Database Administrator's Guide

Previous Topic

Next Topic

Windows Resource Error (1450) Configurable Retry Logic

When the Windows kernel has allocated all of its paged-pool memory, it will not be able to perform many tasks and instead returns a STATUS_INSUFFICIENT_RESOURCES (0xC000009A) message. This is a restriction of 32-bit addressing (only 2GB addressable within the kernel), regardless of the amount of memory available in the system.

When the FairCom Server configuration option IO_ERROR_BLOCK_SIZE option is specified in the FairCom Server configuration file, a read or write operation that fails with Windows system error 1450 (ERROR_NO_SYSTEM_RESOURCES) is retried in blocks of the specified size. If any one of those read or write operations fails, the FairCom Server fails the read or write operation.

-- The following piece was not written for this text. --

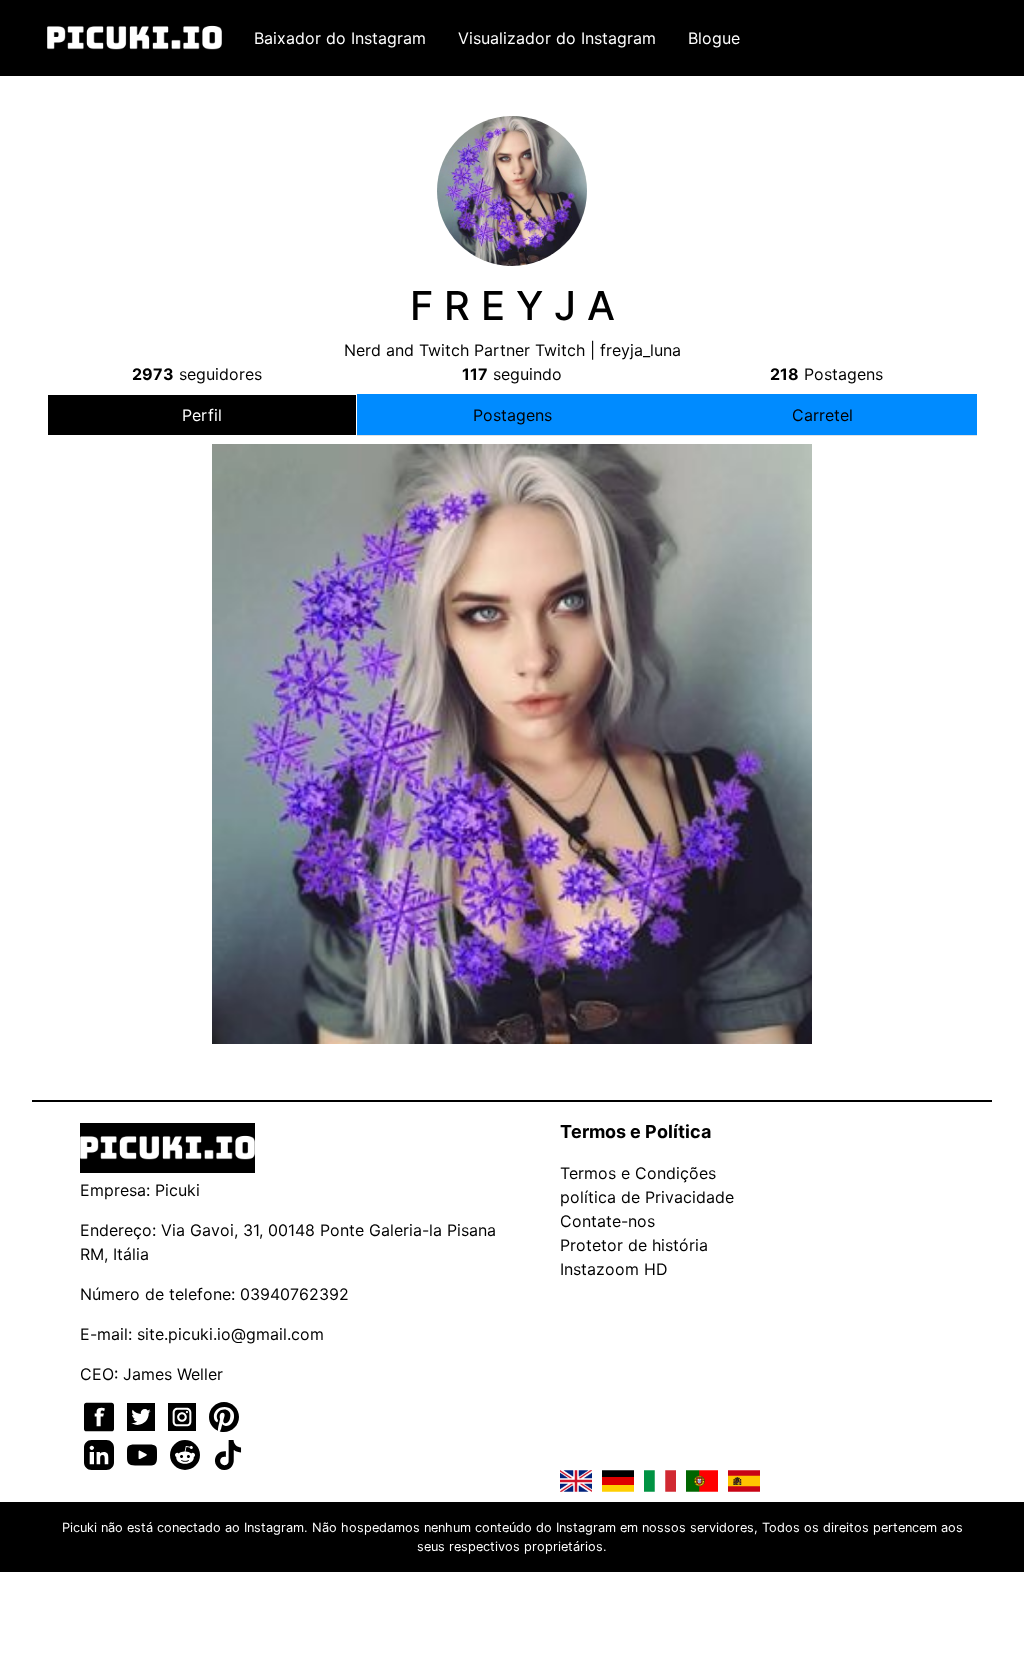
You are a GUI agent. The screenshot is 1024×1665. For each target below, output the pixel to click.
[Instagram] (184, 1415)
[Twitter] (143, 1415)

The FairCom Server supports two additional configuration options that permit additional disk read/write retries and a sleep interval between retries.

IO_ERROR_BLOCK_RETRY <retries> specifies the maximum number of failed IO_ERROR_BLOCK_SIZE-sized I/O operations that must occur before the I/O operation is considered to have failed. If the IO_ERROR_BLOCK_SIZE-sized I/O operations that are being attempted for a particular I/O operation fail more than <retries> times, the FairCom Server writes a READ_ERR (36) or WRITE_ERR (37) message to CTSTATUS.FCS and considers the I/O operation to have failed.

A value of -1 signifies infinite retries. The default is 0, which means that the I/O operation is tried only once in IO_ERROR_BLOCK_SIZE-sized blocks, and if any of these I/O operations fails, the entire I/O operation is considered to have failed. As another example, if IO_ERROR_BLOCK_RETRY is set to 20 and IO_ERROR_BLOCK_SIZE is set to 65536, if a 327680-byte write is retried as 5 65536-byte write operations, then the I/O operation fails if there are 20 failures to perform those 5 write operations.

IO_ERROR_BLOCK_SLEEP <time> specifies a time in milliseconds between retry attempts. The default is zero, which means that retries are attempted immediately.

SNAPSHOT Monitoring of Failed Retires

To permit monitoring the number of I/O error 1450 retries that have occurred, a counter has been added to the system snapshot structure. The sctioblkretry field of the ctGSMS structure is defined as an unsigned long integer that stores the total number of I/O error 1450 retries that have occurred since the FairCom Server started. The snapshot log file SNAPSHOT.FCS displays the I/O error 1450 retry counter value with a description of "I/O ERR(1450) automatic retries:". The system snapshot structure version has been changed from 9 to 10 to note the presence of this new field in the structure and the statistics monitoring utility, ctstat, and ctsnpr utilities have been updated to properly handle the presence of this field in the system snapshot structure and snapshot log.